A similar anti-proliferative effect obtained by miR-567-transfected cell analysis in in vitro study was obtained in vivo. We analyzed the tumors generated by MDA-miR compared to those obtained by MDA-ctr. We observed that MDA-miR-generated tumors showed a lower growth rate that those obtained by MDA-ctr cells (Fig. 5). These data confirm that miR-567 is also able in vivo to control the growth rate of highly aggressive BC cells.

The clinical significance of miR-567 in BC has not been evaluated yet. In the present study, miR-567 downregulation has been detected in poor prognosis G3 human samples compared to better prognosis G1 human samples, suggesting a correlation between miR-567 expression and prognosis (Fig. 2). The same results have been obtained for KPNA4 expression level analysis in G3 versus G1 BC samples (Fig. 2). Also, in silico analysis showed the good performances of miR-567 and KPNA4 to distinguish G1 and G3, and in the re-classification of G2, using an independent dataset (Fig. 7).
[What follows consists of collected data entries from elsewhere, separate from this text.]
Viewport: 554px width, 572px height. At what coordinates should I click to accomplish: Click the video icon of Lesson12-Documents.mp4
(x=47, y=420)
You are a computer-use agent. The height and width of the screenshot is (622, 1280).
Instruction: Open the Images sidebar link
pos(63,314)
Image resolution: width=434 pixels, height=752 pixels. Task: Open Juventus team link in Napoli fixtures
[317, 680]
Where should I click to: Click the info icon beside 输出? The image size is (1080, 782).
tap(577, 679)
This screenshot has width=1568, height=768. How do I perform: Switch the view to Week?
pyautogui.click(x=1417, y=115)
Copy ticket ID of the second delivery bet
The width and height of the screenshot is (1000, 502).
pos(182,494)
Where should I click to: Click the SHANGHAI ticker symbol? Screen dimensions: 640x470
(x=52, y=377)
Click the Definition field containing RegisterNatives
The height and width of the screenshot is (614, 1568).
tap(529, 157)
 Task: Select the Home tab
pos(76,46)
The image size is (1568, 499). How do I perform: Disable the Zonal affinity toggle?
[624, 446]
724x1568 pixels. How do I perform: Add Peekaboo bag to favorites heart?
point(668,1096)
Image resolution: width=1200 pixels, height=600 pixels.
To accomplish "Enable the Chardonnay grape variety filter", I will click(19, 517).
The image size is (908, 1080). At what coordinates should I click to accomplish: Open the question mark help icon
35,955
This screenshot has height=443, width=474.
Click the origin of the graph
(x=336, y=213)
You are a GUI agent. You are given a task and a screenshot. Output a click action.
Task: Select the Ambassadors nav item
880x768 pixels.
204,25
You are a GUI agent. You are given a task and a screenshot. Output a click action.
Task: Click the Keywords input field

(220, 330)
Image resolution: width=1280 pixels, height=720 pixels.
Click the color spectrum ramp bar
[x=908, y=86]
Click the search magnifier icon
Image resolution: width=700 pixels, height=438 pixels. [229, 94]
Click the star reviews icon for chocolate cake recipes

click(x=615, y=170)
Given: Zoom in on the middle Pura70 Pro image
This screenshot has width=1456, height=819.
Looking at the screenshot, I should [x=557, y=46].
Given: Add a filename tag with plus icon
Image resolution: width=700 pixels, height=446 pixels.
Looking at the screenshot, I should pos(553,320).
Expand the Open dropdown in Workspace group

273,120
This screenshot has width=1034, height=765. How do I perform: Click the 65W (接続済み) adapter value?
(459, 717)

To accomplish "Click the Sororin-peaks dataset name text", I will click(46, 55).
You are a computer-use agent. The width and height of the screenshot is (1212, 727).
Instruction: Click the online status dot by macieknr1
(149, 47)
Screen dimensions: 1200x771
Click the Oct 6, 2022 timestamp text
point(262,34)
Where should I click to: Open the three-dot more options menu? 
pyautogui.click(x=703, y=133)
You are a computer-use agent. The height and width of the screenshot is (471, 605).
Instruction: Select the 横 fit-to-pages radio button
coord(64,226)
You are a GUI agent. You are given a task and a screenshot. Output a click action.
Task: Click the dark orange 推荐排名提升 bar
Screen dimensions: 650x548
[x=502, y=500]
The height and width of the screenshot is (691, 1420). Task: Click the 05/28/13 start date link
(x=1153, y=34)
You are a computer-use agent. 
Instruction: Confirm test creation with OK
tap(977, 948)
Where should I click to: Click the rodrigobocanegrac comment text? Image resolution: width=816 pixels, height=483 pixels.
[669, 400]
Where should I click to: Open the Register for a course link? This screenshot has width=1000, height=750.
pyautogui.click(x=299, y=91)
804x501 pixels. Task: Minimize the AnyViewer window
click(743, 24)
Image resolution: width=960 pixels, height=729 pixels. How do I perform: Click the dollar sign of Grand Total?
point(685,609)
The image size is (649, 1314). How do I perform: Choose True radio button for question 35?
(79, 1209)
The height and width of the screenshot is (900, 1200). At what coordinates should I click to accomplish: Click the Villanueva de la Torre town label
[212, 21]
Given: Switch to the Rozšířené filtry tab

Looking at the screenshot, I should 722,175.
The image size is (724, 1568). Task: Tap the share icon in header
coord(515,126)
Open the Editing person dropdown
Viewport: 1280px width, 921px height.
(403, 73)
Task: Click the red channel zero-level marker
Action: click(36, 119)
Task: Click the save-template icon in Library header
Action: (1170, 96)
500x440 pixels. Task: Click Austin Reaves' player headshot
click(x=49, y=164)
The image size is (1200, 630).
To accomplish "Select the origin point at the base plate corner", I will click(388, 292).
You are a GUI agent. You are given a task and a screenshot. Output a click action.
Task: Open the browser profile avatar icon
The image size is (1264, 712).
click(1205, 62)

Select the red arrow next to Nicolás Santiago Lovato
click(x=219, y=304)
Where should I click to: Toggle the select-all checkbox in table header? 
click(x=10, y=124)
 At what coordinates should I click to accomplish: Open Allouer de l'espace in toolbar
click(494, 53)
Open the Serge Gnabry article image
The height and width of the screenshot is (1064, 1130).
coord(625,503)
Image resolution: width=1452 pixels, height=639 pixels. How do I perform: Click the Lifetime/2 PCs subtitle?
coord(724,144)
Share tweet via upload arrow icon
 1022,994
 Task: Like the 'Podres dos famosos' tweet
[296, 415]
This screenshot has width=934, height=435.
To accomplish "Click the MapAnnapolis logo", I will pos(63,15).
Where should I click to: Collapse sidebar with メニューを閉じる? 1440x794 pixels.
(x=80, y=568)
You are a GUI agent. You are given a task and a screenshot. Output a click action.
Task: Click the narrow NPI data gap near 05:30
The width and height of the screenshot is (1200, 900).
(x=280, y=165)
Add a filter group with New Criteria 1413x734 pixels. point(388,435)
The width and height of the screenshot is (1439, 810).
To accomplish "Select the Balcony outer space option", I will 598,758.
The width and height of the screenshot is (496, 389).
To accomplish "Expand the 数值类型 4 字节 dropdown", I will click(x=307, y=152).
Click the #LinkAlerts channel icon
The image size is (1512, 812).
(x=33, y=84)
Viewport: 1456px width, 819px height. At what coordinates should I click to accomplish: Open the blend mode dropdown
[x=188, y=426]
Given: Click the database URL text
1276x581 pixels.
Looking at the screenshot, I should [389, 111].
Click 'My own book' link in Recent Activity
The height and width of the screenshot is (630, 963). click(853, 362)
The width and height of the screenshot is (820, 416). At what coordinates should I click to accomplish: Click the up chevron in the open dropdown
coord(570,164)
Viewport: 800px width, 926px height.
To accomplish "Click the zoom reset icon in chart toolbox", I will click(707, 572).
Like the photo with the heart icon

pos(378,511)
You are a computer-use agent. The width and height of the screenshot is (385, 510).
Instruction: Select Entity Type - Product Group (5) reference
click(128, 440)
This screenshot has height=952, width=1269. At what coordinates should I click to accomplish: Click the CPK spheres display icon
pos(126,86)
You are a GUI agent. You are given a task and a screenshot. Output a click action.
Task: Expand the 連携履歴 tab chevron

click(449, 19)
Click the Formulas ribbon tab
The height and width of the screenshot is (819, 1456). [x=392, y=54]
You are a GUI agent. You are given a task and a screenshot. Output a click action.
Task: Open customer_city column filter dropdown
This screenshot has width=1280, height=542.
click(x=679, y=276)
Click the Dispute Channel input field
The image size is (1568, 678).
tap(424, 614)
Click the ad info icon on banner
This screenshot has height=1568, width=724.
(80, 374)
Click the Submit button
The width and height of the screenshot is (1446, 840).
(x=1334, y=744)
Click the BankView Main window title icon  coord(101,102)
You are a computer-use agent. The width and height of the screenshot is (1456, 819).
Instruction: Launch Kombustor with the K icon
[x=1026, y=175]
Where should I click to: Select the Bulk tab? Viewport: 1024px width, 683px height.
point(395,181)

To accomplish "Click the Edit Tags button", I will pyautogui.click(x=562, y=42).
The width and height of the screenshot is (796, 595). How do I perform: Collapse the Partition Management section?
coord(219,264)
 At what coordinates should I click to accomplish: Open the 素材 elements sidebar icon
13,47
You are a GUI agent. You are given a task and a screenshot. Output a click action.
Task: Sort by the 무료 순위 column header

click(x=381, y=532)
No publication associates miR-567 expression levels to BC, although two papers showed, in silico, a correlation between miR-567 expression and colon cancer (CRC) [8, 30]. In CRC, miR-567 has been proposed as a controller of SMAD4 pathway. SMAD4, a major component of the transforming growth factor β (TGF-β) signaling pathway, has been found activated in metastatic BC [32]. TGF-β pathway is crucial for the invasion and migration of BC cell in surrounding tissue [23], and it is upregulated in 81% of the patients with aggressive cancer [7, 15]. It is possible that miR-567 is modulated by TGF-β pathway also in BC and, in turn, regulates some components of this pathway, as SMAD family members.

The higher expression of TGF-β is able to modulate a component of KPN karyopherin family, namely KPNA2, involved in the control of keratinocyte proliferation and differentiation [29]. We can hypothesize that in a normal cell, low levels of TGF-β allow the expression of miR-567, which in turn decrease KPN family members, regulating the cell growth. In highly aggressive BC, TGF-β is increased, causing possibly the strict decrease in miR-567 expression and consequently the upregulation of KPNA4, increasing cell proliferation. This hypothesis is depicted in Fig. 8. However, further experiments are needed to confirm it.

Fig. 8
figure 8

Hypothesis of miR-567 modulation in healthy and BC cells. When miR-567 is expressed, TGF-β, bound to its receptor (two subunits), activates the pathway that leads to the phosphorylation of downstream effectors (i.e., SMAD2 and 3) and to the downregulation of KPN family member. The last effect could be mediated by miR-567 activity. miR-567 could possibly also modulate SMAD4 effector, needed for the transcriptional activation of TGF-β target genes. In aggressive BC cell, TGF-β is upregulated, and the higher activation of its pathway leads to transcription of genes involved in the proliferation control and invasion. The reduction of miR-567 observed in aggressive BC could lead to increase of KPN family members, facilitating the growth of the tumor. TGFβr = TGFβ receptor

In this study, we could propose miR-567 as a therapeutic tool: the use of miR-567 mimic oligonucleotide could be effective in modulating BC growth through targeting of KPN family members. The balance of miR-567 expression by mimic oligonucleotide administration could become a possible therapeutic strategy for poor prognosis BC. Several attempts have been made to use miRNAs as possible therapeutic tools [3], but further efforts are needed to achieve this purpose.

In conclusion, we found a high increase of miR-567 in low-risk G1 versus G3 cell lines and even in the corresponding explanted tumors from xenografted mice. A significant difference has been also found between G1 and G3 human BC tissue samples. Our findings suggest that miR-567 could act as an oncogene, as its downregulation decreases cell proliferation in poor prognosis BC, increasing expression level of KPNA4. miR-567 might serve as a novel biomarker in the prognosis of BC and could be a regulator of KPNA4 expression.